La mise en scène de Tavernier ne pouvait s’empêcher d’héroïser des personnages très éloignés de la réalité historique sous couvert de nostalgie et d’hommage à une époque cinématographique révolue. Dans Amen, la fiction, par manque de courage ou simple carence en faits définis, évite scrupuleusement les scènes fortes attendues : dénonciation de l’antisémitisme de Pie XII ou des comportements troublants de l’Eglise vis-à-vis de la politique allemande. Le Vatican, ici, est décrit sur un mode assez hypocrite : carte postale ensoleillée où se confrontent un jeune idéaliste (incarné platement par Mathieu Kassovitz) et des vieillards moins idéologiquement douteux que profondément lâches et sans scrupules. Limiter la position du Vatican à une armée de bons vivants complètement déconnectés du réel ne suffit pas. Pas plus que ne suffit pour décrire l’ambiguïté du personnage du SS d’opposer à sa situation professionnelle (scientifique digne et zélé) ses idéaux familiaux (un bon père de famille aux vertus bien catholiques). Le métier de Gavras donne corps à un puissant mélodrame intimiste (les tiraillement du « bon » SS entre ses anciens amis, sa famille, ses supérieurs), mais jamais le film n’entre de plain-pied dans la question qu’il soulève : où se trouve la position du personnage dans cet affreux engrenage aux lois d’acier ? Son suicide final, ses airs d’être digne malgré tout, ne suffisent pas à donner corps à la sombre tragédie qui l’écrase.

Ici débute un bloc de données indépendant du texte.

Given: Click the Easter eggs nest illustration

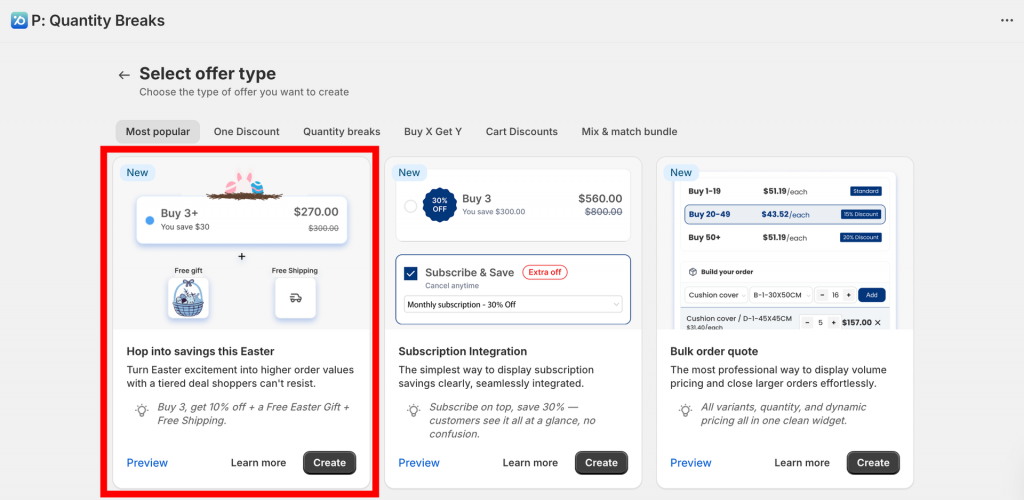Looking at the screenshot, I should click(x=241, y=186).
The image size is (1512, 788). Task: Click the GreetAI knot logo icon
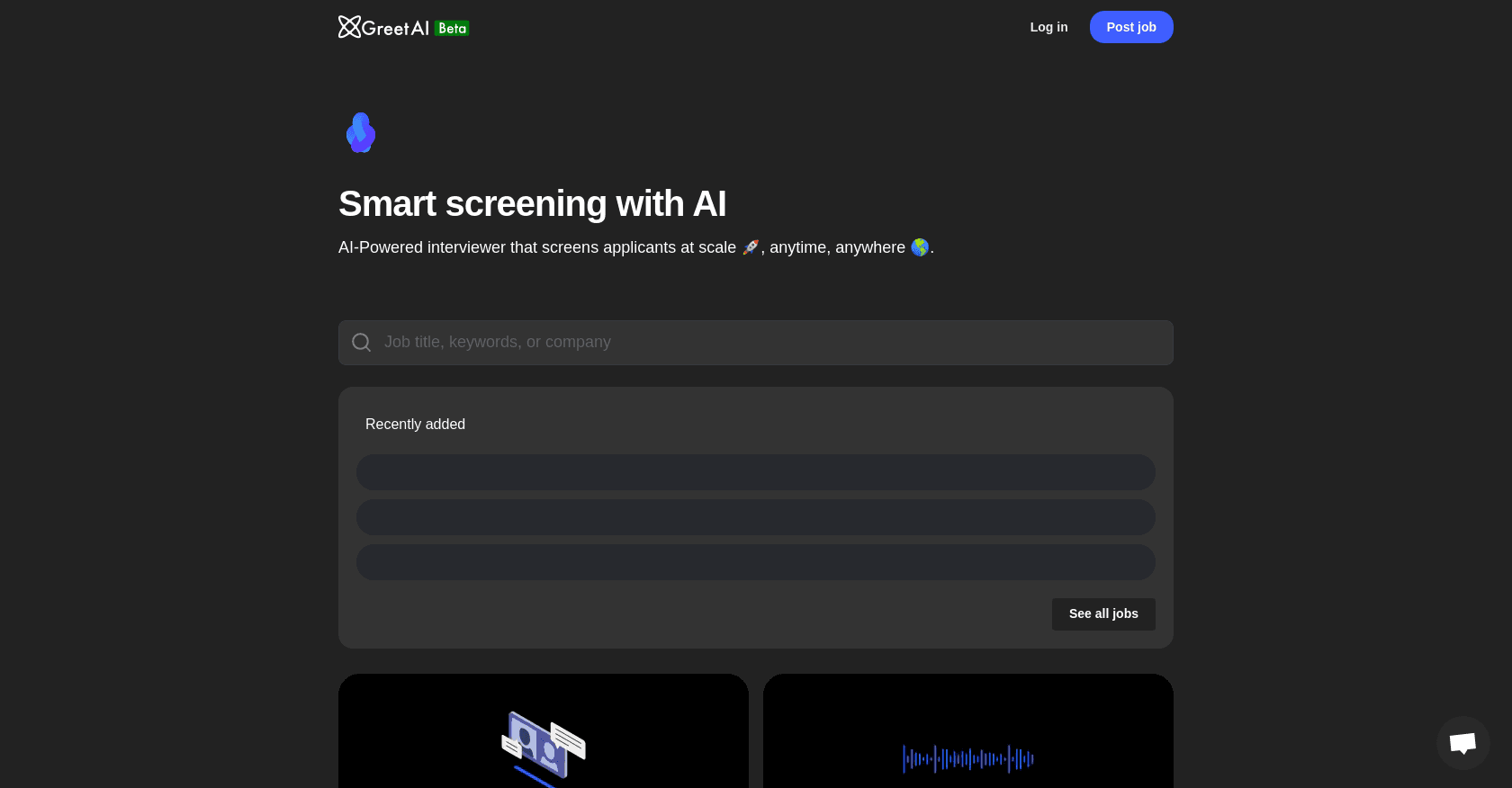[349, 27]
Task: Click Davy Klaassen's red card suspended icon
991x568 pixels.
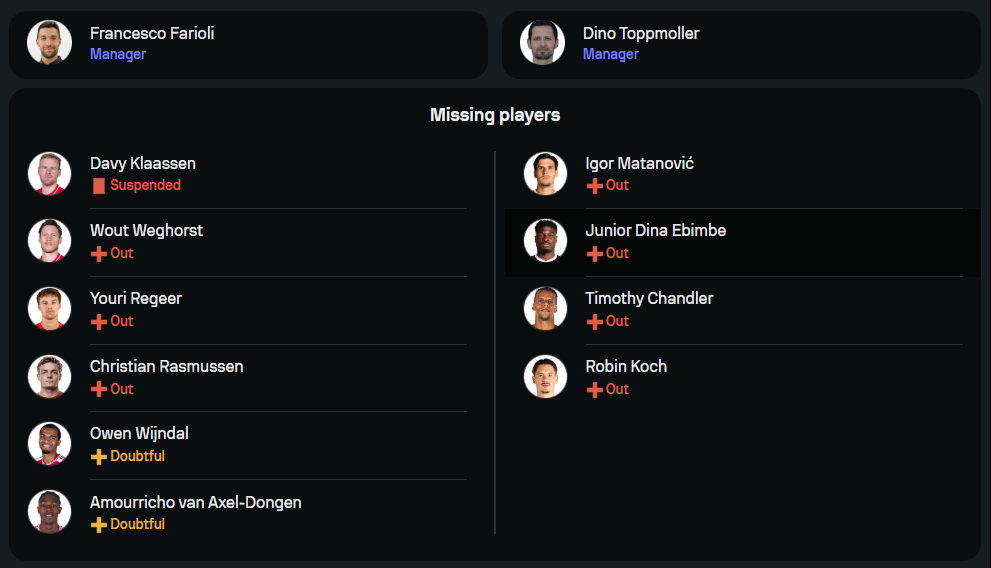Action: point(98,186)
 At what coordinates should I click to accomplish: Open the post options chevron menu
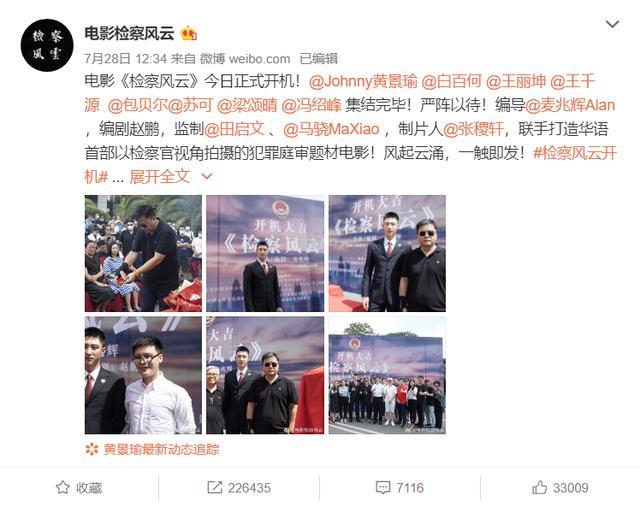tap(612, 24)
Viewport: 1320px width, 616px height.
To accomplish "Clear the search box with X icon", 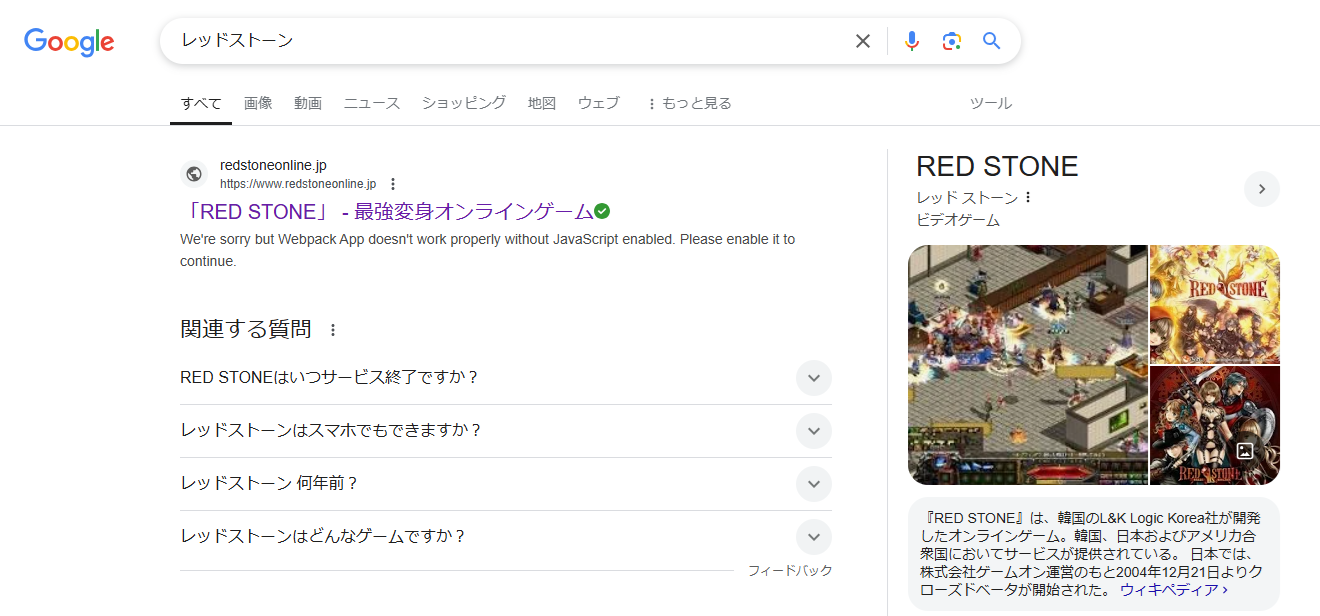I will point(862,41).
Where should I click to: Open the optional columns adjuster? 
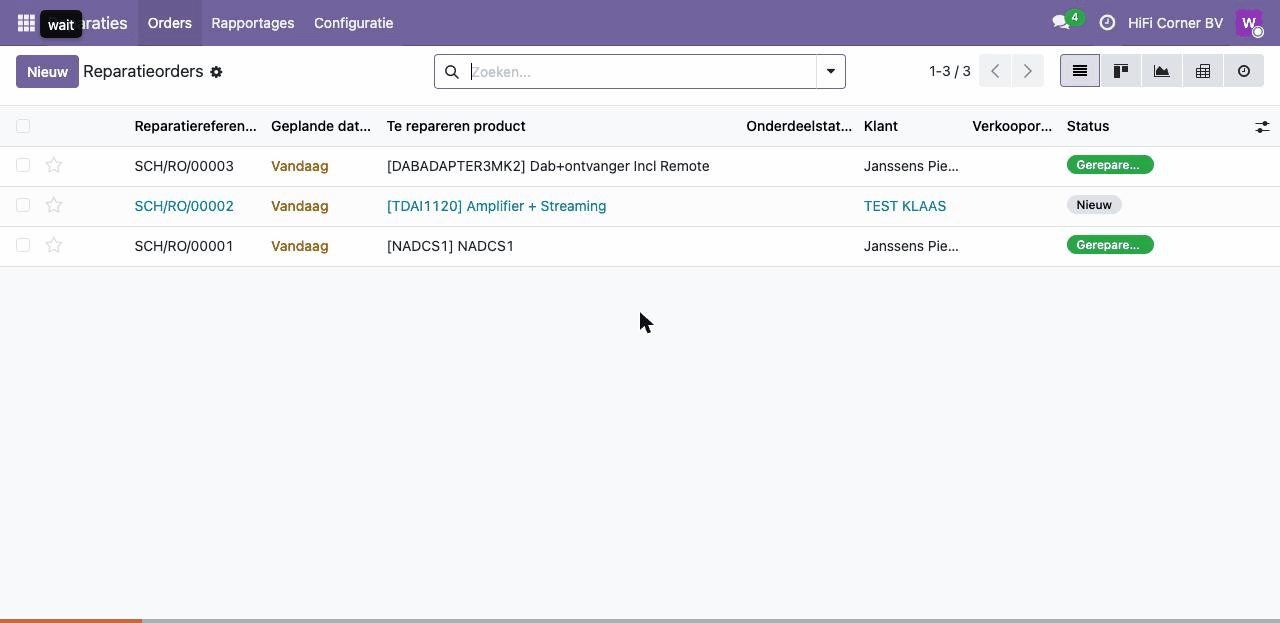(x=1262, y=126)
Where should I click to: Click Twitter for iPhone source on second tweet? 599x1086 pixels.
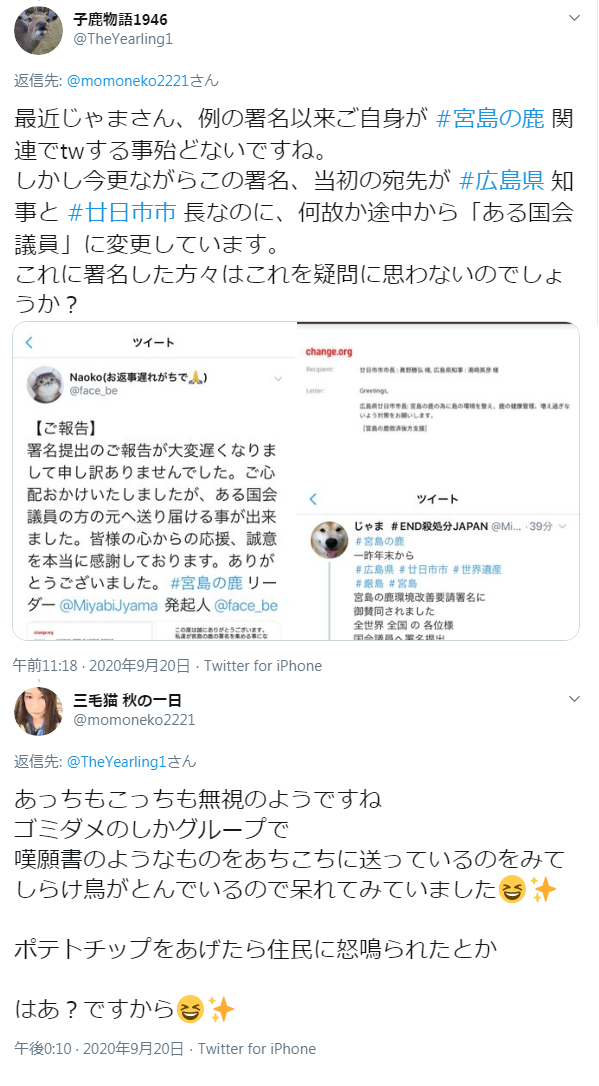pyautogui.click(x=257, y=1049)
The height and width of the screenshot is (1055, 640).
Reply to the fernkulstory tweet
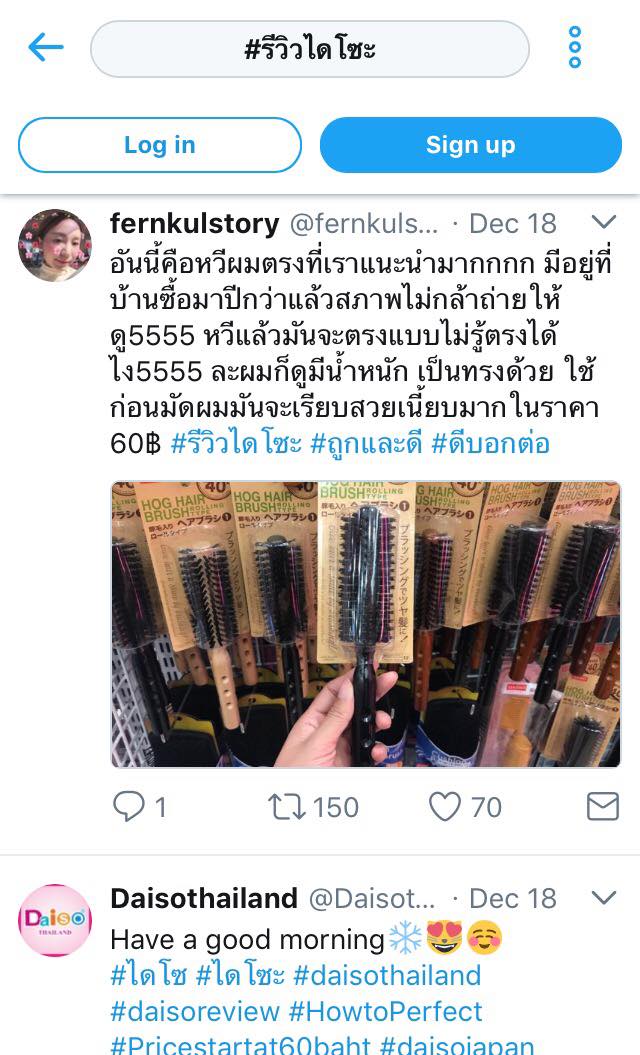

Amen, malgré son évidente honnêteté, garde le recul bien-pensant de ces films à thèse qui évitent soigneusement de traiter leur sujet à bras le corps. L’Allemagne nazie y apparaît de façon allusive et purement administrative -des uniformes, des cartes, des signatures, des mauvaises blagues racistes entre SS-, se refusant à tout dévoilement frontal de l’horreur. Le parti-pris se tiendrait -le film traitant de l’appréhension encore floue des camps- si Gavras s’en tenait aussi à une description scrupuleuse des actants du Vatican. Jamais pourtant le film ne dépasse le stade de la proposition désengagée sans autre mobile qu’une émotion officielle, pompière, en anglais dans le texte. Le pari de ce genre de film, comme ce fut déjà le cas avec quelques biographies de Vichy oubliées, est tenu : boucher proprement un trou béant de l’Histoire, avec à la fin ce sentiment confortable que son secret reste entier.